---------- MATERIALS PROVIDED

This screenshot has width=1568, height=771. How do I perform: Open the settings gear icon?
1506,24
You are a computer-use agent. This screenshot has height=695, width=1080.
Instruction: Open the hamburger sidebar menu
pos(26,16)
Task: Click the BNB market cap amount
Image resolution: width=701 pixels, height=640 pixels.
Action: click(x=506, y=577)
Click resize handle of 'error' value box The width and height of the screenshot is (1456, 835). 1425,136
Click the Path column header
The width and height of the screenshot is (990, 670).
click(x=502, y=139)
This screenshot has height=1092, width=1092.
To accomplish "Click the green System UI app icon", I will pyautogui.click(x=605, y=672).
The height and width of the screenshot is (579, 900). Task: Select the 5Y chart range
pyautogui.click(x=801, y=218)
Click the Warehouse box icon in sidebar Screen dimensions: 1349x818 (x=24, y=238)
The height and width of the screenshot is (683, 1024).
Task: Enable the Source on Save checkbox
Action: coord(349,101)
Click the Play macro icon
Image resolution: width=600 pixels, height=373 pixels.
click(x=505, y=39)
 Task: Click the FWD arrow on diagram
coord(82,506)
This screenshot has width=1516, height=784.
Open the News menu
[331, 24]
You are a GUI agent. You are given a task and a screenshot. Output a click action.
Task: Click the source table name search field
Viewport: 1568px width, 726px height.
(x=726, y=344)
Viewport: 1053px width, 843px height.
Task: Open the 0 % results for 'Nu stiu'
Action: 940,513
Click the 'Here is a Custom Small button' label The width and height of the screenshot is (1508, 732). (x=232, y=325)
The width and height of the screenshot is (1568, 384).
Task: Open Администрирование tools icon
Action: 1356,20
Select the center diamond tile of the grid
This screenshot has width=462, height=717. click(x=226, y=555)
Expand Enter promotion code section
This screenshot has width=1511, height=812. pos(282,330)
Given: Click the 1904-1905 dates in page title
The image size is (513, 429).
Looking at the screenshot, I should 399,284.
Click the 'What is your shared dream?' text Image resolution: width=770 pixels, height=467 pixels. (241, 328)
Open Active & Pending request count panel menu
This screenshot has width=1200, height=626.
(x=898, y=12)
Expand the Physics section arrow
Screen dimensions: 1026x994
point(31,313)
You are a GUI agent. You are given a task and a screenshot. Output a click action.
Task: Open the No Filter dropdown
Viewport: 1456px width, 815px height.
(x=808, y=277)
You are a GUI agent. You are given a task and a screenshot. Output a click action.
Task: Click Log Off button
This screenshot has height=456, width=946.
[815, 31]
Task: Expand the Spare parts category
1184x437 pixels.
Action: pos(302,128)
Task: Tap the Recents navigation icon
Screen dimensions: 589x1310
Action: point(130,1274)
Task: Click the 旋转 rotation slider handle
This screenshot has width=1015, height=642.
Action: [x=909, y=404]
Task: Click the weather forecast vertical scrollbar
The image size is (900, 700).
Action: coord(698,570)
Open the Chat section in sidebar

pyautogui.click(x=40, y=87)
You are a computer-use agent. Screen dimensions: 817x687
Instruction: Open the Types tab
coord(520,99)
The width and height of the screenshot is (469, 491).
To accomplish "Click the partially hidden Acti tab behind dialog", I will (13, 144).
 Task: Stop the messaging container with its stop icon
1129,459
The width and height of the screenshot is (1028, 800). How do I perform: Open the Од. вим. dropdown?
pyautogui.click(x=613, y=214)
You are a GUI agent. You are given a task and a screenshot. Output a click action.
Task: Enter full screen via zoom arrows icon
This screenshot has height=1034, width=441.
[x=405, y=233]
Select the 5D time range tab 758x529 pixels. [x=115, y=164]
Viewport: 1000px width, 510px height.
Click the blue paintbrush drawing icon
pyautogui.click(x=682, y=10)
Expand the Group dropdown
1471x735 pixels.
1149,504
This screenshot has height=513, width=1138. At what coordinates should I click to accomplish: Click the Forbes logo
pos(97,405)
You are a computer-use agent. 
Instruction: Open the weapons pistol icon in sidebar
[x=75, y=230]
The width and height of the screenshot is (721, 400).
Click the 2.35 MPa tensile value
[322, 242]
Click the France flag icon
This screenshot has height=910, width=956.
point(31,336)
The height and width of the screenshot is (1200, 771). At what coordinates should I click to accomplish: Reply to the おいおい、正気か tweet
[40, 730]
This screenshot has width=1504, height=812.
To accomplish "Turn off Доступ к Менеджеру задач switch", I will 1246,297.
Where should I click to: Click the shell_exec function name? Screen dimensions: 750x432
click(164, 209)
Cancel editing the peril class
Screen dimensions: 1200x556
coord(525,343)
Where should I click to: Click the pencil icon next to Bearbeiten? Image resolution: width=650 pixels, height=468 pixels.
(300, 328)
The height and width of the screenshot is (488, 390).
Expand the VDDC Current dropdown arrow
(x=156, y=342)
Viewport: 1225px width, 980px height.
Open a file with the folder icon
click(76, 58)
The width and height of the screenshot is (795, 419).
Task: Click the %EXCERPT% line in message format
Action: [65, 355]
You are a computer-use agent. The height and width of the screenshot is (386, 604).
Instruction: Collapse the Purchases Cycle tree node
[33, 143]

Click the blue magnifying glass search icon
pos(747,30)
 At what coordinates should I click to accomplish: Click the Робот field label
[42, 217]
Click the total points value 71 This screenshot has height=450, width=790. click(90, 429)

--------------------

[THE PROBLEM]: Please filter the data down to the lines containing the word "will".

[RESPONSE FOR THIS EXERCISE]:
To accomplish "Click the green System UI app icon", I will pyautogui.click(x=605, y=672).
To accomplish "Click the partially hidden Acti tab behind dialog", I will (13, 144).
To accomplish "Turn off Доступ к Менеджеру задач switch", I will 1246,297.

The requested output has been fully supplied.